CVE-2025-40335

Vulnerability

Overview

The vulnerability resides in the Linux kernel's drm/amdgpu driver, specifically in the handling of user queue (userq) input arguments. The code lacked proper validation of parameters passed via IOCTLs, allowing users to submit malformed or invalid requests. The fix adds validation to reject such that invalid userq requests are rejected at the IOCTL entry point, preventing them from reaching deeper kernel code paths [1].

Exploitation

An attacker with local access and the ability to issue DRM IOCTLs (e.g., a user with graphics device permissions) could craft a malicious userq request. No special attention is needed because the amdgpu driver is commonly used in systems with AMD GPUs, making this a locally exploitable issue.

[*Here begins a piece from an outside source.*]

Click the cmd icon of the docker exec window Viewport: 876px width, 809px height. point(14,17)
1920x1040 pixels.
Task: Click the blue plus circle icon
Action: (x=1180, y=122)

No authentication beyond local user access is required, and the attack surface is the IOCTL interface exposed to user space.

Impact

Successful exploitation could lead to kernel memory corruption, system crashes (denial of service), or potentially privilege escalation if the attacker can manipulate kernel structures. The vulnerability is rated with a CVSS score of 7.8 (High), indicating significant impact on confidentiality, integrity, and availability.

Mitigation

The fix has been applied in the Linux kernel stable tree as commit bdaa7ad3a5bb [1]. Users should update to a kernel version containing this commit or apply the patch. No workaround is available; the only mitigation is to apply the kernel update.